While we shouldn’t underestimate the eventual medical impact of this research, to date AI’s outcomes for genomic medicine – in a clinical context – are not commensurate with the hype that has surrounded it. Broadly, this is because the thresholds for adopting new technologies in healthcare are higher than for other sectors, given the potential for harm to patients that could arise from misuse of an algorithm. More specifically, there are a range of issues which impede the development of robust, safe, clinically validated algorithms which are demonstrably beneficial. These issues – which include reproducibility, data silos, inadequate computing infrastructure, bias in datasets, privacy and security, lack of transparency, and regulatory ambiguity – will need to be addressed effectively if we are to reap the benefits of AI for genomic medicine.
An urgent agenda
Our report sets out seven priority policy actions that could go some way to towards meeting the challenges in making AI work to best effect for genomic medicine. Whilst there are currently more immediate urgent issues in health that will rightly take precedence, this does not absolve policy-makers and other stakeholders of the need to facilitate the safe and effective deployment of AI for genomic medicine, and other areas of healthcare. Failure to act promptly would risk:
- Compounding existing disparities. As AI is applied more routinely to genomic datasets, some pre-existing challenges will be further deepened, notably the lack of diversity in genomic datasets and databases. An imbalance of information on some populations can lead to misdiagnosis, as well as uneven success rates in personalised medicine and clinical trial outcomes. If left unresolved, the development of AI algorithms using unrepresentative genomic datasets will perpetuate and further entrench health disparities for underserved groups.

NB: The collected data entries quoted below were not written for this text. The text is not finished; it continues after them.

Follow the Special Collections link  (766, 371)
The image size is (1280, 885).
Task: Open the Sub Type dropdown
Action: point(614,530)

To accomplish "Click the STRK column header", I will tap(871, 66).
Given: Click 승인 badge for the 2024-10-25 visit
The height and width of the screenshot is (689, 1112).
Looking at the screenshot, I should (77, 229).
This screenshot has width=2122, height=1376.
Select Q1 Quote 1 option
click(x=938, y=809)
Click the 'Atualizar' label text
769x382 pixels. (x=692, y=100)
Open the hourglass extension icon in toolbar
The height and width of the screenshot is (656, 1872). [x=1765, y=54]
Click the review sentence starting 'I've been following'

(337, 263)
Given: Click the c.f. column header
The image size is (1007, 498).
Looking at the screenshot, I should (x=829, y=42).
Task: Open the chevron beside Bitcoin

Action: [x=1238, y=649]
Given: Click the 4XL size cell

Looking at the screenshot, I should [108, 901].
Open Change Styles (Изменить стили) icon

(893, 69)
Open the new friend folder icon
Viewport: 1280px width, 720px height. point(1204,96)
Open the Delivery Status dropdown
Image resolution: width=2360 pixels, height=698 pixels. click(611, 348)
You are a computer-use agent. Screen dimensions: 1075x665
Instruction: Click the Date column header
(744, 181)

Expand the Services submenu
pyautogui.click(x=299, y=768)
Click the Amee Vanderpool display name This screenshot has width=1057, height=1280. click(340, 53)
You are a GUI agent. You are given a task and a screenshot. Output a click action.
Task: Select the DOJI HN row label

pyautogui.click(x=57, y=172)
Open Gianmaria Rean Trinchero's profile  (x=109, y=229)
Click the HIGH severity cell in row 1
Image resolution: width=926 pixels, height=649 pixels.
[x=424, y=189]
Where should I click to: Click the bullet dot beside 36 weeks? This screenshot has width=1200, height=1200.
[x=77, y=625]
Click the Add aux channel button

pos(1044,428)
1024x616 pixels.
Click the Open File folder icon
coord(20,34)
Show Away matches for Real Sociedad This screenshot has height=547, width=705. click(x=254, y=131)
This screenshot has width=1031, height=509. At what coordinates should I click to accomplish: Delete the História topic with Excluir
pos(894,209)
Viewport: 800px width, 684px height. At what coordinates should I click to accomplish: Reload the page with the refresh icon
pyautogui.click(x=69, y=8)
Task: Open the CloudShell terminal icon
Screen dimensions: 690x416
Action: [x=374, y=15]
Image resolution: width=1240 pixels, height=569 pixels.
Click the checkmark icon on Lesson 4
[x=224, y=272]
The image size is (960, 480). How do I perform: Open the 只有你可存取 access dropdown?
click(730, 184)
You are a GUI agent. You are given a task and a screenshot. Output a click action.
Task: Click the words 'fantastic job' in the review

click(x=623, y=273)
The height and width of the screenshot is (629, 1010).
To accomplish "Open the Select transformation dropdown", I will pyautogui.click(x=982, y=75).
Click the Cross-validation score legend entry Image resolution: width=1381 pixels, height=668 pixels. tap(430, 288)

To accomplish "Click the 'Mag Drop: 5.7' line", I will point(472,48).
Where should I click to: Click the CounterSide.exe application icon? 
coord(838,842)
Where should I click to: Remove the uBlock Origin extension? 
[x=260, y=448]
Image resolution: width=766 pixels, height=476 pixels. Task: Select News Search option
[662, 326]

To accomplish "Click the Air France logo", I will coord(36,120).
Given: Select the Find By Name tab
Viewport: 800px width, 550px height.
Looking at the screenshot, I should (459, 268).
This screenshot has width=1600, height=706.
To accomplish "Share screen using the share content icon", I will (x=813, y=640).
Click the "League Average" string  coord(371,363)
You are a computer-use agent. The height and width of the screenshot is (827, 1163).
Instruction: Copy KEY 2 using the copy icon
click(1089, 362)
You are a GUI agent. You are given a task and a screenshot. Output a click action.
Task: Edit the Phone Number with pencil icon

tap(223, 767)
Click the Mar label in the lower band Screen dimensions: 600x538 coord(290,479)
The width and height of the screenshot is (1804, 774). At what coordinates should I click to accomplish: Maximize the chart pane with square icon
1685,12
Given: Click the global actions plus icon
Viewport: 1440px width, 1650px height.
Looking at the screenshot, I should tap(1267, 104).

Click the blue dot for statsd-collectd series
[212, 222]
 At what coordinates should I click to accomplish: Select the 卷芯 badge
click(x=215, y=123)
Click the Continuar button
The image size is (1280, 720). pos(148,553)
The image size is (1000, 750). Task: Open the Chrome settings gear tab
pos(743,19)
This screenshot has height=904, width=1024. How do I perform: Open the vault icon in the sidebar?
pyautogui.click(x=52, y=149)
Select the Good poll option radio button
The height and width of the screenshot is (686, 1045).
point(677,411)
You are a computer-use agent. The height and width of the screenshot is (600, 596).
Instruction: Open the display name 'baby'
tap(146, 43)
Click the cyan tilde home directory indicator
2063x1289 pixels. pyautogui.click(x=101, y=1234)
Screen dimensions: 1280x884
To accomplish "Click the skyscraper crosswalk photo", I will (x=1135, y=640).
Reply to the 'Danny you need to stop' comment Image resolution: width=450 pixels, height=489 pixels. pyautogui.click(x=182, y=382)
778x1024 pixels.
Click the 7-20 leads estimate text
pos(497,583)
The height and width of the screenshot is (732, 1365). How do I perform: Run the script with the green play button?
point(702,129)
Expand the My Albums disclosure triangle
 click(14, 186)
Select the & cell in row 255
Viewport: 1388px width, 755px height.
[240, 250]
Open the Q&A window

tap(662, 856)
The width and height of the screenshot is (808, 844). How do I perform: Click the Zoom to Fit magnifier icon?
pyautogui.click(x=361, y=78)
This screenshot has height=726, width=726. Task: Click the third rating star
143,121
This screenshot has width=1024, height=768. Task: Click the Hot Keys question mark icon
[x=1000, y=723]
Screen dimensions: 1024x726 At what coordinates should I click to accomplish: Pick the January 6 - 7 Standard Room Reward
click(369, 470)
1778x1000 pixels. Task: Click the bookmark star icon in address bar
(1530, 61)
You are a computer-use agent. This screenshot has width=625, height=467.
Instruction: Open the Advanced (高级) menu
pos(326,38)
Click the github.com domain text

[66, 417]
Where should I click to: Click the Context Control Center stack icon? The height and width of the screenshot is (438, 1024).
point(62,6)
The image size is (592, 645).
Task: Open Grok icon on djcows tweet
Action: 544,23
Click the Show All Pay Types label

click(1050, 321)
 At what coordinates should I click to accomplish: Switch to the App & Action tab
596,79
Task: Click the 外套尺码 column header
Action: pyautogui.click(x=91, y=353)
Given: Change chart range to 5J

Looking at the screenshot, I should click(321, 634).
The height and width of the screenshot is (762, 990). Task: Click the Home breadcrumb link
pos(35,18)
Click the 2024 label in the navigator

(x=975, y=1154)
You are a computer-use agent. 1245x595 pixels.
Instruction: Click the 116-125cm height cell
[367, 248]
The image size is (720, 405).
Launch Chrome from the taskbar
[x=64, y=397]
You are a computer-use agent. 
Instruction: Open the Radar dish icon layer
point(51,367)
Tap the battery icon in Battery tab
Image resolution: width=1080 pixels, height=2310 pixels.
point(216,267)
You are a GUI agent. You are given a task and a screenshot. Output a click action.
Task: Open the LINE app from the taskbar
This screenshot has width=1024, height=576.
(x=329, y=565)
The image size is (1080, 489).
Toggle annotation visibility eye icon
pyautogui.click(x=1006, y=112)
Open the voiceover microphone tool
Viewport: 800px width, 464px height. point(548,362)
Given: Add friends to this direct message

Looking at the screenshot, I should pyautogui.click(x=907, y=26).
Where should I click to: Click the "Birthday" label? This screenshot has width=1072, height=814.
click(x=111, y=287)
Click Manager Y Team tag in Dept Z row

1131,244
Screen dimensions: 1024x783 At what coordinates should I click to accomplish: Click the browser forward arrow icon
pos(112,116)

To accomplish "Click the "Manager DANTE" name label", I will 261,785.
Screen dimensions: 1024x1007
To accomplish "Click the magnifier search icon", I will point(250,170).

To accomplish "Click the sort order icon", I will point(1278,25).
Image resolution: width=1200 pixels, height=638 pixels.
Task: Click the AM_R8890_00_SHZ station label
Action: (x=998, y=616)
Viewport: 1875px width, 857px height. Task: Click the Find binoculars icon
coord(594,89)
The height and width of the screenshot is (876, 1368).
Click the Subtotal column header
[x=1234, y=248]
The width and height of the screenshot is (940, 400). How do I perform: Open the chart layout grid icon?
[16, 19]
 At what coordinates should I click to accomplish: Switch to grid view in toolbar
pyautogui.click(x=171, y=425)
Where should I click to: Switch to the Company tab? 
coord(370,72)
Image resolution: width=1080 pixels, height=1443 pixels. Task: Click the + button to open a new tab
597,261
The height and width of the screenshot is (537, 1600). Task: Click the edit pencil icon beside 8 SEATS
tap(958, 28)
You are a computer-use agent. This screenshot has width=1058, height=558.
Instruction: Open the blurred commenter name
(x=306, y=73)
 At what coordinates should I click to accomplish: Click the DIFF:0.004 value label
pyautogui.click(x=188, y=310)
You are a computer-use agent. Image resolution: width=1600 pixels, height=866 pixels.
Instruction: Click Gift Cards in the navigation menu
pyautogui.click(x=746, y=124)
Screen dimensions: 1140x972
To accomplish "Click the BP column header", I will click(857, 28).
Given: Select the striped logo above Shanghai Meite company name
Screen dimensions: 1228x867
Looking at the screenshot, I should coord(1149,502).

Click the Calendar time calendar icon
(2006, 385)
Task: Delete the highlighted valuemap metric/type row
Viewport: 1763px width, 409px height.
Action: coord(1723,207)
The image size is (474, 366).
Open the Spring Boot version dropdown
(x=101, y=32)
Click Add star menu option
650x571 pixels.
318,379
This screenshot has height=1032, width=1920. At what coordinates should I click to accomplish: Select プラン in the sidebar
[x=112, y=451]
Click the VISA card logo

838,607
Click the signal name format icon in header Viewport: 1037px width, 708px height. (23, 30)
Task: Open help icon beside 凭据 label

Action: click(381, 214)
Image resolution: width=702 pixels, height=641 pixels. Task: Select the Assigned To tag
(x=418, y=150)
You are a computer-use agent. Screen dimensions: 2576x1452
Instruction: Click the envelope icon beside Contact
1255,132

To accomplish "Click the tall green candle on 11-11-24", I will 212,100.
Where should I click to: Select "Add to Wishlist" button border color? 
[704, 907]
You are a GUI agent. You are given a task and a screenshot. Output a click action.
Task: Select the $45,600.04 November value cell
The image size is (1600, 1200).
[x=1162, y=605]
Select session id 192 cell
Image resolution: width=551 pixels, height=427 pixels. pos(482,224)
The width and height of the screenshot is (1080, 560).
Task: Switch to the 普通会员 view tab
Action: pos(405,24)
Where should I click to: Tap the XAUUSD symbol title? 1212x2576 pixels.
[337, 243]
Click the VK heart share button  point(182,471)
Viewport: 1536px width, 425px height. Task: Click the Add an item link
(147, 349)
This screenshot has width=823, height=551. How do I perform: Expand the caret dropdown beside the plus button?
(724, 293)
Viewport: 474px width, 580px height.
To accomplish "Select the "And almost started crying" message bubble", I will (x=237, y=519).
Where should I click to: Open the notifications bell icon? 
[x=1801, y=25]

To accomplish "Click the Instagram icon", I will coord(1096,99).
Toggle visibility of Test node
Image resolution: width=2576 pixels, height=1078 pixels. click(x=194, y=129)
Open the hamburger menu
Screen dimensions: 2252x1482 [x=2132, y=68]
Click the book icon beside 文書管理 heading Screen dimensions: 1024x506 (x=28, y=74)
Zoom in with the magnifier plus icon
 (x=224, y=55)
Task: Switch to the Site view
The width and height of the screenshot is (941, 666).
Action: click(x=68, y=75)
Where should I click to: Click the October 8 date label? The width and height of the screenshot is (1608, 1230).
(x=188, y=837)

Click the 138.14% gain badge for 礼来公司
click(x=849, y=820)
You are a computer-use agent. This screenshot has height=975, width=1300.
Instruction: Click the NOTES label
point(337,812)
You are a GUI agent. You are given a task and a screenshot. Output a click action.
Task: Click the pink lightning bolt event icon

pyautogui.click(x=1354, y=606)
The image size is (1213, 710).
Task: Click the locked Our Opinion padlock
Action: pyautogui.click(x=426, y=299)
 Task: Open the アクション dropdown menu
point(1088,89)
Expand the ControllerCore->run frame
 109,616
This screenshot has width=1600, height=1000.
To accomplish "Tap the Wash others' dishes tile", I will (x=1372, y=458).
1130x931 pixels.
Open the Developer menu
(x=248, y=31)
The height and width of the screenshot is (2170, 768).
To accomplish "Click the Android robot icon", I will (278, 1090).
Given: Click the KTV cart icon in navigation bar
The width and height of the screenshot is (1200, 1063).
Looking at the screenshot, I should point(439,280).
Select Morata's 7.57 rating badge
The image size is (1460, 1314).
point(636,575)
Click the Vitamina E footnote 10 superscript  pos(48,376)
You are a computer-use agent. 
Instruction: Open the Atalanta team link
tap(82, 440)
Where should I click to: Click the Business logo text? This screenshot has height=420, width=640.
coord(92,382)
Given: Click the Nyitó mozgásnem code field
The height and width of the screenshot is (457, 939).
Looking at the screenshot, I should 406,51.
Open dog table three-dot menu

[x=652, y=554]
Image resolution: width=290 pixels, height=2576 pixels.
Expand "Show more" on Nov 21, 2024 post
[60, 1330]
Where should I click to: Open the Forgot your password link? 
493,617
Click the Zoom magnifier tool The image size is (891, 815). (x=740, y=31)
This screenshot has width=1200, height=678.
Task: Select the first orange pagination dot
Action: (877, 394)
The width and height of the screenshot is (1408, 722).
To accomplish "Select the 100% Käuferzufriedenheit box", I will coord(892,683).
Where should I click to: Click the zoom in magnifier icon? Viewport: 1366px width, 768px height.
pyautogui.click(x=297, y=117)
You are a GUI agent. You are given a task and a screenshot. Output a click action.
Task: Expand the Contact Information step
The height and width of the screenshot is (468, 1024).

- Opportunity costs. A significant amount of investment in being poured into growing AI for healthcare. To make the most of this investment, it is crucial for AI to be channelled effectively to address the most pressing problems together with those where AI is most likely to add value. This requires close collaboration between AI practitioners and genomics domain experts to identify the most appropriate questions to address, determine which machine learning approaches to apply, and to recognise limitations in datasets, methods, and current knowledge so to avoid AI models that may lead to misleading insights or faulty predictions.
- Over-reliance on technology to solve complex problems. Despite its vast potential, AI alone will not advance genomic medicine and it certainly cannot do so without the necessary oversight, safeguards, validation, robust ethical appraisals, and public engagement. The temptation for ’tech solutionism‘ has come into sharp focus during the current pandemic, and recent reports and commentaries have warned against the rushed deployment of AI and digital technologies without credible supporting evidence and careful oversight.
Efforts to explore the current pandemic using AI are already underway – there are already over 100 pre-print publications (preliminary reports that have not yet been peer reviewed) that deploy machine learning for the study of the virus causing COVID-19. Many of these studies combine sequence data and machine learning, for example to examine the virus’ evolutionary origins; or to design antibodies; or to examine the host cellular response. So, while other health-related AI news may be scarce currently, the technology certainly hasn’t gone away. Nor should standards, safeguards, and the necessary scrutiny surrounding its development and deployment.